PROMPT: Your answer should consist of every line in the records that holds "computer".

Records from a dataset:
# # # # # # #

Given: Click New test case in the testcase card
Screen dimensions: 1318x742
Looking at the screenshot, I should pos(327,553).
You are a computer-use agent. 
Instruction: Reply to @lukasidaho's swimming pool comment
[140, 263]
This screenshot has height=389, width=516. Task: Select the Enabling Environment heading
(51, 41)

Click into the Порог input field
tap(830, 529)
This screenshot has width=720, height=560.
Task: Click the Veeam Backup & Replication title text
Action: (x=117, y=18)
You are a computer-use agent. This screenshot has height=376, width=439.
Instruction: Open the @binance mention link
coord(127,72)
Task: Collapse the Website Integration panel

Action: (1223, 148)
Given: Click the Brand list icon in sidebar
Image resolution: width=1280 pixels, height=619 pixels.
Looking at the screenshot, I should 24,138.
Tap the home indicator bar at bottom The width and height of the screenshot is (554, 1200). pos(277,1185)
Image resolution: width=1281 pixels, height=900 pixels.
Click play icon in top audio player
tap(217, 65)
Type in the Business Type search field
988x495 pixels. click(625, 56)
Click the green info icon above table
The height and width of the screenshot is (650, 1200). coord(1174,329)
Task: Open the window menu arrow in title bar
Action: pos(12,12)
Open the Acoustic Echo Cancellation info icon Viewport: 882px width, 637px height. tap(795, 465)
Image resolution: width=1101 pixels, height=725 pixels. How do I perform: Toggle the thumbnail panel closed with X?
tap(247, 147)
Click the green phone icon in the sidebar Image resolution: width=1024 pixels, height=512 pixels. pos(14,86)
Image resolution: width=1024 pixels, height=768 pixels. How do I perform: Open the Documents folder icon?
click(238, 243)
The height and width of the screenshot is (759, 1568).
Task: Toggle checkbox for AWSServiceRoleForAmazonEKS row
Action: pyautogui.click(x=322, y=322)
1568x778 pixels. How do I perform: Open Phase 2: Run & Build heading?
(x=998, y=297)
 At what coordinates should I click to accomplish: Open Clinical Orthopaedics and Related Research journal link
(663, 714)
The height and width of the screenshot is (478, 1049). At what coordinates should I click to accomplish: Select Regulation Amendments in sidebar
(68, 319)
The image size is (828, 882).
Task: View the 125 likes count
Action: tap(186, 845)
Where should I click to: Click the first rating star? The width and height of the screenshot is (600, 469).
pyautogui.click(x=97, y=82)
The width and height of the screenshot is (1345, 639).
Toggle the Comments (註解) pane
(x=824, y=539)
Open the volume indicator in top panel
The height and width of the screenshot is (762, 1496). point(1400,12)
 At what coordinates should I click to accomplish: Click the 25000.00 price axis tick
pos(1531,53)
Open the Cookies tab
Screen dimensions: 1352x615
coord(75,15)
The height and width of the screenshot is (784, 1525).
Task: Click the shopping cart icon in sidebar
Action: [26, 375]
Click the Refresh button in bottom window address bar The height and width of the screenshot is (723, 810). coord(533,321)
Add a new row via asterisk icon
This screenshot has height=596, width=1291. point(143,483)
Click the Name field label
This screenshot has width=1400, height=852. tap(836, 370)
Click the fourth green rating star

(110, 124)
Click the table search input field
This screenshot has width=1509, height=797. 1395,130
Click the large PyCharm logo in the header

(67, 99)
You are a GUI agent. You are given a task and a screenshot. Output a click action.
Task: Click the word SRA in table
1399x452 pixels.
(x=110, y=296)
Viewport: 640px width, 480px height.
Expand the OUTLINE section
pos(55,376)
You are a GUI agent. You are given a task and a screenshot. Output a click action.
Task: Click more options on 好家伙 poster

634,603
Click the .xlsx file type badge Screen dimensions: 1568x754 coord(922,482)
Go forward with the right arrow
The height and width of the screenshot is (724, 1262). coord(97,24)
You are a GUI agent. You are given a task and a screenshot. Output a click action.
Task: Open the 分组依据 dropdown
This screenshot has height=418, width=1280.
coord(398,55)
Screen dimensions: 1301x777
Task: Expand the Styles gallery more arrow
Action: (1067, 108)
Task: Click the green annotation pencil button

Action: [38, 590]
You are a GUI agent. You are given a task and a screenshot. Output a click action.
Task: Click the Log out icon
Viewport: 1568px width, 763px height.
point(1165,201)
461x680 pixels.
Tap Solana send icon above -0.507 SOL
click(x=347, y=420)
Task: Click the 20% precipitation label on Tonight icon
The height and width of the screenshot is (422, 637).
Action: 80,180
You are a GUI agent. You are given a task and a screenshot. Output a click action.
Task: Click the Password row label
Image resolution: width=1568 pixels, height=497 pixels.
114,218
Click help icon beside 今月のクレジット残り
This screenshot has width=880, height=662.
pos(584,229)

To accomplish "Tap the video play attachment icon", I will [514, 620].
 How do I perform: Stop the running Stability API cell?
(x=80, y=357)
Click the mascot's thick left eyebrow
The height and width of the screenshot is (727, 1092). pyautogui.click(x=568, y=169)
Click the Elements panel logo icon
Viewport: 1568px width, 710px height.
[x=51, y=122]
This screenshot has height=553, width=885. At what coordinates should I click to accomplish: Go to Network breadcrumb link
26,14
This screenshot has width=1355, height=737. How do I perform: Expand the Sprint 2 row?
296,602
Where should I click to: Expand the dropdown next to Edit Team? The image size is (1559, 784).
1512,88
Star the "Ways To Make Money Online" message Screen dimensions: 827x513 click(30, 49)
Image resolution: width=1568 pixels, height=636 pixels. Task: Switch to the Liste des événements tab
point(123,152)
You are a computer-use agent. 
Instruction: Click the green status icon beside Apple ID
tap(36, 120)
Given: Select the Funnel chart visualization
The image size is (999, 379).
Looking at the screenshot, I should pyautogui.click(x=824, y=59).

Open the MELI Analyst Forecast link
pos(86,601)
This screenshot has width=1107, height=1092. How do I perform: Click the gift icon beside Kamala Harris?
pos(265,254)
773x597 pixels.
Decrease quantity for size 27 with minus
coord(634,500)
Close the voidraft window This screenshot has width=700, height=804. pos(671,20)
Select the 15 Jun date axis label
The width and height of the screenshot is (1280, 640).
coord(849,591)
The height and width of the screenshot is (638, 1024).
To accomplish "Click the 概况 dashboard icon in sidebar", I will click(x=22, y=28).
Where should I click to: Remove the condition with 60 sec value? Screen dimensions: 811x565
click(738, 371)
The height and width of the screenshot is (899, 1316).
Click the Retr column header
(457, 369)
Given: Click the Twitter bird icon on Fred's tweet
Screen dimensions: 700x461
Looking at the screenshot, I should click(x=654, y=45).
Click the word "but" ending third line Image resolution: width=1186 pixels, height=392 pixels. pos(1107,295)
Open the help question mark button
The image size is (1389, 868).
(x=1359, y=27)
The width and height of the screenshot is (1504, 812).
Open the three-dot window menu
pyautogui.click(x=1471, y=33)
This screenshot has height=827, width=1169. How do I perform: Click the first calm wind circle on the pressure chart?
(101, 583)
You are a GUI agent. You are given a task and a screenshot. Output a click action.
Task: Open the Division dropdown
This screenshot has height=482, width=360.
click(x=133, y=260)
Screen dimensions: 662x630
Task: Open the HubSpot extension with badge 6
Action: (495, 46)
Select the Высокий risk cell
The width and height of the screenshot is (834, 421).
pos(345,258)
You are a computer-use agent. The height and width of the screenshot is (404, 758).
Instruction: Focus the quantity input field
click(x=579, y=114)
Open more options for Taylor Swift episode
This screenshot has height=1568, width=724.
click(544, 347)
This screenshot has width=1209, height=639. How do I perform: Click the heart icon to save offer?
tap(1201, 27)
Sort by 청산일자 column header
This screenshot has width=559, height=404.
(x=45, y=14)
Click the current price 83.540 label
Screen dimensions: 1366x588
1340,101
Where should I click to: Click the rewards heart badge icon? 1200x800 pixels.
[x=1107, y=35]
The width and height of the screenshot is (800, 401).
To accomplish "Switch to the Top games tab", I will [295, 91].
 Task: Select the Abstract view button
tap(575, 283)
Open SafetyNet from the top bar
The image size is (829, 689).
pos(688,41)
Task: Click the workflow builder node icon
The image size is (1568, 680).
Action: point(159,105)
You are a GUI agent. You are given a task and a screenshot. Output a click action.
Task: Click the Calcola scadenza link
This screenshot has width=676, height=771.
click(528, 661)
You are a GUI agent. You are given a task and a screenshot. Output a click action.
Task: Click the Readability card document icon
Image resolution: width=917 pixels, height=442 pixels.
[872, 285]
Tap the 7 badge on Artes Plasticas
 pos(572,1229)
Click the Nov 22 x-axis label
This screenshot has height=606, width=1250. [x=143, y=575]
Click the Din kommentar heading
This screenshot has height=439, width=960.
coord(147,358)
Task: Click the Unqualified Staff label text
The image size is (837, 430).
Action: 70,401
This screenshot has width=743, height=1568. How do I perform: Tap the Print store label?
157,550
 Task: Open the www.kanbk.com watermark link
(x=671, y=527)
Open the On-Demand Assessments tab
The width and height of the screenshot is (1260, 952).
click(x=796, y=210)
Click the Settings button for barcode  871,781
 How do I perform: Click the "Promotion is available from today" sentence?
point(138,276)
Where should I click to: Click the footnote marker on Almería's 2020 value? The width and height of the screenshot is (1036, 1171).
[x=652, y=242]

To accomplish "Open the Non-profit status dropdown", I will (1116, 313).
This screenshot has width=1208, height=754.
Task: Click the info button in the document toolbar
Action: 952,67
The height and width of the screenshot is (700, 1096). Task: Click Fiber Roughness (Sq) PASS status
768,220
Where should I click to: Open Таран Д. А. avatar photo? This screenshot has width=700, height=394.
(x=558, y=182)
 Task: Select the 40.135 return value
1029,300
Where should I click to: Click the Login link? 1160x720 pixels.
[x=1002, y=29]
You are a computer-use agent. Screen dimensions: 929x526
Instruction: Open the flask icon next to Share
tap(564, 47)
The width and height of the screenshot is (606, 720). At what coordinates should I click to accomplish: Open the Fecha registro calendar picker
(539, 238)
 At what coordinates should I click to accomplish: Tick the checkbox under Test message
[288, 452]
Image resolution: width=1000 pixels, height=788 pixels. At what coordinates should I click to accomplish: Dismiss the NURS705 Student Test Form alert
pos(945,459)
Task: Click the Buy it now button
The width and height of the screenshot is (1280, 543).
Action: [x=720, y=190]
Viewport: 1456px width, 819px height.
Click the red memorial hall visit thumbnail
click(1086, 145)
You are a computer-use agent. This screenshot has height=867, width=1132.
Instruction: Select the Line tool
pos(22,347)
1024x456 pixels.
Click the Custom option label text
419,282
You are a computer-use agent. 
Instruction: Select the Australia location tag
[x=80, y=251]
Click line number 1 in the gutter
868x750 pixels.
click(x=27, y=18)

# # # # # # #

EXPECTED OUTPUT:
You are a computer-use agent. 
You are a computer-use agent. This screenshot has height=376, width=439.
You are a computer-use agent. 
You are a computer-use agent. The height and width of the screenshot is (404, 758).
You are a computer-use agent. Screen dimensions: 929x526
You are a computer-use agent. This screenshot has height=867, width=1132.
You are a computer-use agent. 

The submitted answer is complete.